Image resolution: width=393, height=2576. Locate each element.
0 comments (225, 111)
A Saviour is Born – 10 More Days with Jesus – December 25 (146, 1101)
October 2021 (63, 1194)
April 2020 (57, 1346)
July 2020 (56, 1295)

━━━━

EXERCISE: An exact reproduction of the data is required. Leave nothing out.

ANSWER:
Image resolution: width=393, height=2576. Locate each element.
0 comments (225, 111)
A Saviour is Born – 10 More Days with Jesus – December 25 (146, 1101)
October 2021 (63, 1194)
April 2020 (57, 1346)
July 2020 (56, 1295)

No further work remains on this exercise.